Control patients tended to be younger and had a lower incidence of stroke or previous transient ischemic attack. One day after surgery, 41% of patients (10 of 24) treated with CAS developed moderate to severe CD (P = 0.0422). Average deficit score was also significantly higher in the CAS group at 1 day (P = 0.0265). These differences were independent of age and history of stroke/transient ischemic attack. Interestingly, we found that the absence of oral statin medication may increase the probability of CD. By 1 month, 9% of patients (1 of 11) treated with CAS presented with CD. Other patients were lost to follow-up.

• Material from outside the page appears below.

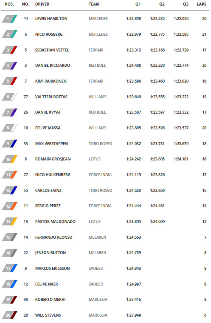Select Will Stevens driver name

CAS is associated with a decline in cognitive performance that is at least moderate 1 day after surgery.
与对照组相比,接受颈动脉内膜切除术治疗的颈动脉狭窄患者中约25%在术后1天至1个月内出现认知功能障碍(CD)。我们推测,在脑栓塞保护下接受颈动脉支架置入术(CAS)治疗的颈动脉狭窄患者在相似时间点也会出现CD。
24例计划接受择期CAS的患者被纳入一项经机构审查委员会批准的前瞻性研究,在CAS术前、术后1天和1个月通过一系列6项神经心理测试评估认知功能。将测试表现与23例接受冠状动脉手术的患者(对照组)进行比较。对照组差异分数的均值和标准差用于生成Z分数。我们使用先前描述的评分系统将每个神经心理测试的负Z分数转换为损伤分数。整体表现以平均缺陷分数表示(损伤分数总和除以完成测试的数量)。所有患者均在轻度镇静下接受手术。结果通过两种方式进行分析:组率分析和事件率分析。通过将中度至重度CD定义为平均缺陷分数比对照组至少差1.5个标准差来进行结果二分法。使用Fisher检验和多因素逻辑回归模型分析组表现。
对照患者往往更年轻,中风或既往短暂性脑缺血发作的发生率更低。术后1天,接受CAS治疗的患者中有41%(24例中的10例)出现中度至重度CD(P = 0.0422)。CAS组术后1天的平均缺陷分数也显著更高(P = 0.0265)。这些差异与年龄和中风/短暂性脑缺血发作史无关。有趣的是,我们发现未服用口服他汀类药物可能会增加出现CD的概率。到1个月时,接受CAS治疗的患者中有9%(11例中的1例)出现CD。其他患者失访。
CAS与术后1天认知功能至少中度下降有关。